◆ **Objective 1**
Transcribe the comment thread on coming out below in full, with no changes.

:: Passage given ::

Well done for having the courage to be your whole self in your professional life.

My 2 children identify as part of the LGBTQ+ community. And we have always been very accepting of who they are and what they stand for. We have always said that the most important thing is their partner is kind and makes them feel good. Gender doesn't come into.

Congratulations on getting married and for the business growth!

Thanks (4)
Replying to efficiencycoach:
Ben Steele
By Ben Steele
17th Jun 2022 08:55

Thanks Heather :) I appreciate that!

Thanks (1)
By ireallyshouldknowthisbut
17th Jun 2022 09:15

Ben, that's great that your post last year has had some positive impact in the real world for you and hopefully others, and it sounds like congratulations are in order if you become engaged recently.

I completely agree that "coming out" is a bizarre thing that shouldn't really exist, and its absurd that in 2022 a gay footballer is even news who shows how far behind big chunks of the society are.

Whilst it is definitely getting easier in my lifetime, society has a long way to go before this is a non-issue, just as gender equality is far from being won. The tipping point at which once everyone knows some people who are LGBQT+ both as friends, family and in the wider community will be the point at which the 'novelty' wears off, but we are a long way from that. I can understand why so many people keep quiet about these things, but it seem the younger you are the more widely sexuality is a 'whatever' rather than 'news' which hopefully should bring significant changes in the next 10-15 years.

:::
:: Supplied data ::

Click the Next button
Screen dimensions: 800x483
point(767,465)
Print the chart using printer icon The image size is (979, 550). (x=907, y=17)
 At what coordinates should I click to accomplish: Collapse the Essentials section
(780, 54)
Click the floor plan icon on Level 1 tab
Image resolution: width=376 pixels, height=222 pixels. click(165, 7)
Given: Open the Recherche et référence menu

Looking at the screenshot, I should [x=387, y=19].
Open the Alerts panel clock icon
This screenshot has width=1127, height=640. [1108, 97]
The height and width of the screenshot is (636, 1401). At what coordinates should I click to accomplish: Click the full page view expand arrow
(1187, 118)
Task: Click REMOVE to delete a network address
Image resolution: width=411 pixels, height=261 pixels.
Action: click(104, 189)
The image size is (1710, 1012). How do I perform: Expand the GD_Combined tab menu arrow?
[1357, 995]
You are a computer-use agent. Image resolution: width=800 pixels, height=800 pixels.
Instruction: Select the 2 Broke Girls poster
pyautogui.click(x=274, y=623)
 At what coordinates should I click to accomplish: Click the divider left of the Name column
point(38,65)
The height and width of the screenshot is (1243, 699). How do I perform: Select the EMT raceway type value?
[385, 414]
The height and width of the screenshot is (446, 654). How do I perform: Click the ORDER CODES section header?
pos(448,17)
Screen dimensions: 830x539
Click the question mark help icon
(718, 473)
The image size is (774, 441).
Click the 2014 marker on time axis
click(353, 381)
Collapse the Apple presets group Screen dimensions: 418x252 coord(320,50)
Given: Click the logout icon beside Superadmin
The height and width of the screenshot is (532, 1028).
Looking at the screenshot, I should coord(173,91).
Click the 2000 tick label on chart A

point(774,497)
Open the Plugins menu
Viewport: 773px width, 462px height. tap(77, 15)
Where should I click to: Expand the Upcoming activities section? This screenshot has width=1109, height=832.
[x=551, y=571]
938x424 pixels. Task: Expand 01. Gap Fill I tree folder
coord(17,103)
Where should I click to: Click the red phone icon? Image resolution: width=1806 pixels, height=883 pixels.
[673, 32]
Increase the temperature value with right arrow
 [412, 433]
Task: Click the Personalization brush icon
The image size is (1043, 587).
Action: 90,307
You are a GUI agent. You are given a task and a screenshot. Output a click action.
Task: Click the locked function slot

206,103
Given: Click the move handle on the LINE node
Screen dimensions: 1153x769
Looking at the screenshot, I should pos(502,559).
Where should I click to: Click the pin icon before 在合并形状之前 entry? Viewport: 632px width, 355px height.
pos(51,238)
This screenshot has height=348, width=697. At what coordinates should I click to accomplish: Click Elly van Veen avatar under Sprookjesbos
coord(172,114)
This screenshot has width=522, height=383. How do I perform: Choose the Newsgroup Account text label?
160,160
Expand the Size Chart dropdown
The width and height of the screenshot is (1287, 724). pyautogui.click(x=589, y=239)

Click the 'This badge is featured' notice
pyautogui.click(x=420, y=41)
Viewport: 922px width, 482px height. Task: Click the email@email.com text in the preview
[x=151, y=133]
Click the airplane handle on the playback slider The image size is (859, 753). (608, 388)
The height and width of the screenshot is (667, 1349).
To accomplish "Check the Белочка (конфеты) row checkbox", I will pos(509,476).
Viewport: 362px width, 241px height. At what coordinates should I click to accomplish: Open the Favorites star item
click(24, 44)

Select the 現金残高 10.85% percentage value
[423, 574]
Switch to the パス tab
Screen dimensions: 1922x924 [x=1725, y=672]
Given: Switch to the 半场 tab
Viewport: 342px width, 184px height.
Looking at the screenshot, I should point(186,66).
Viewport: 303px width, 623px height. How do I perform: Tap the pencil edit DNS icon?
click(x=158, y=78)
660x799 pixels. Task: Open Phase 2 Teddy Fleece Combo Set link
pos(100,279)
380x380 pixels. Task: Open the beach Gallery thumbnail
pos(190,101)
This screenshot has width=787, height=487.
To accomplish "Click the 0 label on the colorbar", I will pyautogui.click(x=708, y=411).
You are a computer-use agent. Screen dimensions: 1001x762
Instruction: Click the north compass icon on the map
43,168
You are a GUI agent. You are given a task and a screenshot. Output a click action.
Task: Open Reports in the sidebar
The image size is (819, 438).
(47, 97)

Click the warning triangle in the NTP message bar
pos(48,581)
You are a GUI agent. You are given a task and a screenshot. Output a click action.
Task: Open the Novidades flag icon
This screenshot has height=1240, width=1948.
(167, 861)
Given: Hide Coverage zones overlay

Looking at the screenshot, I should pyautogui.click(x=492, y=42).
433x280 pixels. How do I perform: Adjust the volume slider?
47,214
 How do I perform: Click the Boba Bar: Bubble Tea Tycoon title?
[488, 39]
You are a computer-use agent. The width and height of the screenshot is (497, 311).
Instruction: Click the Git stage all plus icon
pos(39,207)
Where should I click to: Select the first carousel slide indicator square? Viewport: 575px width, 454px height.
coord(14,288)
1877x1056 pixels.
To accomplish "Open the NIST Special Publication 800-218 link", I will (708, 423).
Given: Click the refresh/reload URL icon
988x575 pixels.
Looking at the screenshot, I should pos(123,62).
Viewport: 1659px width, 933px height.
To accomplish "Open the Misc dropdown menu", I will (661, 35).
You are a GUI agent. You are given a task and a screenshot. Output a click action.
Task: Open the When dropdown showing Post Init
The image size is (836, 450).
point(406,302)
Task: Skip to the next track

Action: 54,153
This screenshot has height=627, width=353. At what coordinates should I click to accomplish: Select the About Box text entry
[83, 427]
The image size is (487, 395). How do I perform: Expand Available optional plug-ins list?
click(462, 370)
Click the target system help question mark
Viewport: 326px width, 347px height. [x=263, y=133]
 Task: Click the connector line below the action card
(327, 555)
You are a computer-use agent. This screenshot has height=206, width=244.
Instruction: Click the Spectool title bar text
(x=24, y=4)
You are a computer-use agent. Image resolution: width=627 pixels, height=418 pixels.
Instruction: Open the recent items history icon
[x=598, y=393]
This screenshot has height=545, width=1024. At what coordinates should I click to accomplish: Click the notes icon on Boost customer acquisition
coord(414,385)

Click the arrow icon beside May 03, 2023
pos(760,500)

:::

◆ **Objective 2**
Restate word for word everything in the listing above, from the line that contains "The image size is (774, 441)." down to the line that contains "click(24, 44)", with both of those lines included.

◆ **Problem solution 1**
Well done for having the courage to be your whole self in your professional life.

My 2 children identify as part of the LGBTQ+ community. And we have always been very accepting of who they are and what they stand for. We have always said that the most important thing is their partner is kind and makes them feel good. Gender doesn't come into.

Congratulations on getting married and for the business growth!

Thanks (4)
Replying to efficiencycoach:
Ben Steele
By Ben Steele
17th Jun 2022 08:55

Thanks Heather :) I appreciate that!

Thanks (1)
By ireallyshouldknowthisbut
17th Jun 2022 09:15

Ben, that's great that your post last year has had some positive impact in the real world for you and hopefully others, and it sounds like congratulations are in order if you become engaged recently.

I completely agree that "coming out" is a bizarre thing that shouldn't really exist, and its absurd that in 2022 a gay footballer is even news who shows how far behind big chunks of the society are.

Whilst it is definitely getting easier in my lifetime, society has a long way to go before this is a non-issue, just as gender equality is far from being won. The tipping point at which once everyone knows some people who are LGBQT+ both as friends, family and in the wider community will be the point at which the 'novelty' wears off, but we are a long way from that. I can understand why so many people keep quiet about these things, but it seem the younger you are the more widely sexuality is a 'whatever' rather than 'news' which hopefully should bring significant changes in the next 10-15 years.

◆ **Problem solution 2**
The image size is (774, 441).
Click the 2014 marker on time axis
click(353, 381)
Collapse the Apple presets group Screen dimensions: 418x252 coord(320,50)
Given: Click the logout icon beside Superadmin
The height and width of the screenshot is (532, 1028).
Looking at the screenshot, I should coord(173,91).
Click the 2000 tick label on chart A

point(774,497)
Open the Plugins menu
Viewport: 773px width, 462px height. tap(77, 15)
Where should I click to: Expand the Upcoming activities section? This screenshot has width=1109, height=832.
[x=551, y=571]
938x424 pixels. Task: Expand 01. Gap Fill I tree folder
coord(17,103)
Where should I click to: Click the red phone icon? Image resolution: width=1806 pixels, height=883 pixels.
[673, 32]
Increase the temperature value with right arrow
 [412, 433]
Task: Click the Personalization brush icon
The image size is (1043, 587).
Action: 90,307
You are a GUI agent. You are given a task and a screenshot. Output a click action.
Task: Click the locked function slot

206,103
Given: Click the move handle on the LINE node
Screen dimensions: 1153x769
Looking at the screenshot, I should pos(502,559).
Where should I click to: Click the pin icon before 在合并形状之前 entry? Viewport: 632px width, 355px height.
pos(51,238)
This screenshot has height=348, width=697. At what coordinates should I click to accomplish: Click Elly van Veen avatar under Sprookjesbos
coord(172,114)
This screenshot has width=522, height=383. How do I perform: Choose the Newsgroup Account text label?
160,160
Expand the Size Chart dropdown
The width and height of the screenshot is (1287, 724). pyautogui.click(x=589, y=239)

Click the 'This badge is featured' notice
pyautogui.click(x=420, y=41)
Viewport: 922px width, 482px height. Task: Click the email@email.com text in the preview
[x=151, y=133]
Click the airplane handle on the playback slider The image size is (859, 753). (608, 388)
The height and width of the screenshot is (667, 1349).
To accomplish "Check the Белочка (конфеты) row checkbox", I will pos(509,476).
Viewport: 362px width, 241px height. At what coordinates should I click to accomplish: Open the Favorites star item
click(24, 44)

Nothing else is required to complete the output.